The COVID-19 pandemic has swept across the globe at an unprecedented pace. The first COVID-19 case arrived in Sub-Saharan Africa (SSA) on February 28, 2020, and there are over 600 000 cases spread across the continent [1]. The World Health Organisation has predicted up to a quarter of a billion infections on the continent [2]. In preparation, SSA countries have sharply down-scaled non-COVID-19 health services, including emergency and essential surgical health care (EESC). However, surgical conditions contribute up to a third of the global burden of disease [3]. Surgical health care services are therefore essential to address common conditions that affect mothers, children and adults throughout their lifespan; yet most people in the world (an estimated 5 billion) cannot access such essential care. Scaling down EESC in SSA is likely to have significant and enduring health consequences for the region. Surgery is a vital component of health care services needed to achieve the health priorities in SSA. Several of these priorities are articulated in the Sustainable Development Goals (SDGs) and regional intergovernmental entities [4], and include maternal and child health, injuries and non-communicable diseases. With recent estimates suggesting that postoperative deaths are the third-highest cause of death, globally [5], quality is a significant consideration [6], in addition to expanding access in SSA. However, women are 50 times more likely to die from caesarean sections in SSA compared to their counterparts in high-income countries [7]. Expanding access, in addition to improving the quality of surgical care is, therefore, a requisite for SSA nations to attain health targets in maternal and child health, cancer, injuries and universal health coverage. Before COVID-19, SSA nations were amongst the countries with the most limited access to surgical health care globally [3]; with hindsight, the current pandemic could very well be the “straw that broke the camel’s back”, requiring a much harder restart, more significant investment, time and commitment. Safe, timely, and affordable surgical health care is considered a core element of health service delivery, with significant benefits for broader economic growth and sustainable development in SSA [8]. In this paper, we discuss how health system changes due to COVID-19, in particular the preparedness response, are increasing the barriers to EESC in SSA.

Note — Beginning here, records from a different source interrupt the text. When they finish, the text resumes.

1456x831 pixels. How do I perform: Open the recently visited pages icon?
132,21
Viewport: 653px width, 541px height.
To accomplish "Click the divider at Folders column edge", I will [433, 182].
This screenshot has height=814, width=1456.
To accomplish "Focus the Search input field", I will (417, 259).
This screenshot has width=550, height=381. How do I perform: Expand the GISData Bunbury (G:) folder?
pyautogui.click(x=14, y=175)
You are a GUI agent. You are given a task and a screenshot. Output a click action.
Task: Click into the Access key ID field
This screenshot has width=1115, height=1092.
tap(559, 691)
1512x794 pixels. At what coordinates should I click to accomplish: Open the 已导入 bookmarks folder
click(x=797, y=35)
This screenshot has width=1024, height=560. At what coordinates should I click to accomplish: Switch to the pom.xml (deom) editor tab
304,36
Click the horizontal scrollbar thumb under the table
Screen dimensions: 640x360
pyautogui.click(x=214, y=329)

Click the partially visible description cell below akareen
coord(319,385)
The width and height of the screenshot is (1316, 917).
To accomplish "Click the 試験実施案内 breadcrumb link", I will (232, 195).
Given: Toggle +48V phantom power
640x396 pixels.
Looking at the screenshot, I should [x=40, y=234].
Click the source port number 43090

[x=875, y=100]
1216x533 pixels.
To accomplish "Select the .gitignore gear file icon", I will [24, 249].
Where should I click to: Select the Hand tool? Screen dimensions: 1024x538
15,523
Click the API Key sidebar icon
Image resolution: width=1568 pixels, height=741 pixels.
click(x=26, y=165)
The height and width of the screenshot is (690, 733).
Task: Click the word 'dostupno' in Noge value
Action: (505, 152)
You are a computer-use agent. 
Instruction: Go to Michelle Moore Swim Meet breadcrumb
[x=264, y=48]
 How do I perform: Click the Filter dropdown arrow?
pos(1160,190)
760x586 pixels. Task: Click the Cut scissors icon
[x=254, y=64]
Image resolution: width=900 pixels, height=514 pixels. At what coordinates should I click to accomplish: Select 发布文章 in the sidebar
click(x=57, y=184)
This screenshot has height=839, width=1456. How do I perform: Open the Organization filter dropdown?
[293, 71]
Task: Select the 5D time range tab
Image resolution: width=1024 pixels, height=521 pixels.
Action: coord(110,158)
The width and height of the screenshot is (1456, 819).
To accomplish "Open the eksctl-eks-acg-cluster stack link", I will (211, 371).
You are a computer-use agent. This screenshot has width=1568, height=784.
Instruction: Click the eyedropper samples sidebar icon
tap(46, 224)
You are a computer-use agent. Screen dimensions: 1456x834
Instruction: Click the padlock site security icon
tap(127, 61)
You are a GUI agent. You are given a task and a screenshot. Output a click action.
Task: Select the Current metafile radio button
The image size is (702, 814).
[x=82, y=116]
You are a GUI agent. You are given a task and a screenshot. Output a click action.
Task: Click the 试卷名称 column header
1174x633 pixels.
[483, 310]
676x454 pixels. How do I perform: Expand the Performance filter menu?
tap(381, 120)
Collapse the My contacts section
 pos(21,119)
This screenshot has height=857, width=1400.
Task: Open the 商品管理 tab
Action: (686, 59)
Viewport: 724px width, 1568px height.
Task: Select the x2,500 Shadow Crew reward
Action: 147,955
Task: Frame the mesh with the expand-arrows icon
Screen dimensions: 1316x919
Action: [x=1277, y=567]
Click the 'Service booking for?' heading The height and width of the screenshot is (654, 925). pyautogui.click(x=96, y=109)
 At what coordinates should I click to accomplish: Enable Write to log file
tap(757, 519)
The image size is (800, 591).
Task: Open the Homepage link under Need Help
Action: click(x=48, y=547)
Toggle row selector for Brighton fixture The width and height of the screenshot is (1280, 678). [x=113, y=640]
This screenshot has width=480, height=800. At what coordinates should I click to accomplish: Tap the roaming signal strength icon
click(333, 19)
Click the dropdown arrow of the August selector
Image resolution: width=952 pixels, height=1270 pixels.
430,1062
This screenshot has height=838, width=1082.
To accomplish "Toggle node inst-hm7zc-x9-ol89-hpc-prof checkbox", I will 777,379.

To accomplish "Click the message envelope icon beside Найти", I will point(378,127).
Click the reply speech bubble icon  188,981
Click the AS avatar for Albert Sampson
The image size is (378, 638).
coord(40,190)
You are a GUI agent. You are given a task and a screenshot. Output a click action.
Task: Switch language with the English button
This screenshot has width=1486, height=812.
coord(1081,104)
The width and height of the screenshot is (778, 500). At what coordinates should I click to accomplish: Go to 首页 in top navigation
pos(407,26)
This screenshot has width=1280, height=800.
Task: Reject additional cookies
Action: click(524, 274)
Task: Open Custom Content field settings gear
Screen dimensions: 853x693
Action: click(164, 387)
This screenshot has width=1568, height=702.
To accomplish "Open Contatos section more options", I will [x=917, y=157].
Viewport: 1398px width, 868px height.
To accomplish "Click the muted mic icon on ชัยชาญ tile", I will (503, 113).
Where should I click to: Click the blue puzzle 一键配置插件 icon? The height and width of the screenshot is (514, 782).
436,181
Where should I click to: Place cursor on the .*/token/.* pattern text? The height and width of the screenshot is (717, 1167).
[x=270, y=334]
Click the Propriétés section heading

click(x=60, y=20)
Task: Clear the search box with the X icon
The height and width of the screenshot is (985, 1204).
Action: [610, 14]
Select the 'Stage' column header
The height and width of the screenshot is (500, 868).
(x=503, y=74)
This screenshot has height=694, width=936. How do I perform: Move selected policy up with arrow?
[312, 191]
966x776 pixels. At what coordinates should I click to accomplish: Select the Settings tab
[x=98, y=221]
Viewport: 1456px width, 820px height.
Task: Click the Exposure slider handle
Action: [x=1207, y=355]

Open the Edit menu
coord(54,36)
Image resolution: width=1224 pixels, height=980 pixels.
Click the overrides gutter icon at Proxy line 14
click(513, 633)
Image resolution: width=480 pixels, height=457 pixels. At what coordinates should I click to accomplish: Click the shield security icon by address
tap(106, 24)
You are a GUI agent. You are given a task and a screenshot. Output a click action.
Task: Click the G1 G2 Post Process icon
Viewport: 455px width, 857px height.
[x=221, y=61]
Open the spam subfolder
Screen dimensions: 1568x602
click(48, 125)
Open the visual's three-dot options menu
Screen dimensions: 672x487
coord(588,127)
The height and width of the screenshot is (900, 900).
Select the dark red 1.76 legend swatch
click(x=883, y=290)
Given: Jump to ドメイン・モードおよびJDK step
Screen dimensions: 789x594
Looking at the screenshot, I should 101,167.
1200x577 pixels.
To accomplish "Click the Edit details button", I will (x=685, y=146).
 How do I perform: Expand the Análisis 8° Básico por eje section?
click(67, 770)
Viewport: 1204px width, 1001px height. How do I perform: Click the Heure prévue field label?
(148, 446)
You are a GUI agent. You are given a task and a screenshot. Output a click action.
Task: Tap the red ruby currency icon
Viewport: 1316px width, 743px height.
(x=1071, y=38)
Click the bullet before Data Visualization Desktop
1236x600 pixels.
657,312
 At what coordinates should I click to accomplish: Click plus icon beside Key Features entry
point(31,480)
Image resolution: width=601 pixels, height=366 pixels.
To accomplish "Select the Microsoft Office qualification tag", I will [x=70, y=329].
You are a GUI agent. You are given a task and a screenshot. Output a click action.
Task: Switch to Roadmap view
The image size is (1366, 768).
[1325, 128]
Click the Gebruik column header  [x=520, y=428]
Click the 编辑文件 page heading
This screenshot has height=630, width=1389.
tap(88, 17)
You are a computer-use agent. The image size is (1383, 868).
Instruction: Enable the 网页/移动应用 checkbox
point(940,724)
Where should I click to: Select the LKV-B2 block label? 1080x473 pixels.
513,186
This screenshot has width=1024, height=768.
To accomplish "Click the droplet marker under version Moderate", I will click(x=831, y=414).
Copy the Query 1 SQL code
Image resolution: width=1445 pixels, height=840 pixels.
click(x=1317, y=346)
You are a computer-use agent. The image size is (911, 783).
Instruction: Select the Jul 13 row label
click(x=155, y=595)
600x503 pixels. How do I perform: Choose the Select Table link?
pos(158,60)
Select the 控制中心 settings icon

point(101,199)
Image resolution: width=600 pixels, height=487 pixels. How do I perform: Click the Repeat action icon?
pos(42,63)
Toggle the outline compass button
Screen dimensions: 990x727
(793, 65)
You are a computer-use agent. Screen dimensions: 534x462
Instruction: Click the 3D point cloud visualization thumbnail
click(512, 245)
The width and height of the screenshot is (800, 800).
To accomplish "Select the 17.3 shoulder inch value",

COVID-19 PANDEMIC IS INCREASING THE BARRIERS TO EESC

The COVID-19 pandemic has disrupted surgical health care delivery in SSA by reducing surgical delivery, interrupting surgical training, and undermining the political and research priority of surgical health care amidst other global health challenges.

Access to EESC is a crucial component of universal health coverage (UHC). A recent modelling study concluded that 866 449 procedures in SSA would be cancelled or postponed during the peak 12 weeks of disruption due to COVID-19, including 737 967 benign, 82 037 cancer and 46 445 obstetric operations [9]. Heightened barriers will result in an increase in avoidable morbidity and mortality due to common EESC, including traumatic injuries, burns, advanced cancer, lower limb ischemia from poorly managed diabetes, and other consequences of untreated conditions in subsequent months.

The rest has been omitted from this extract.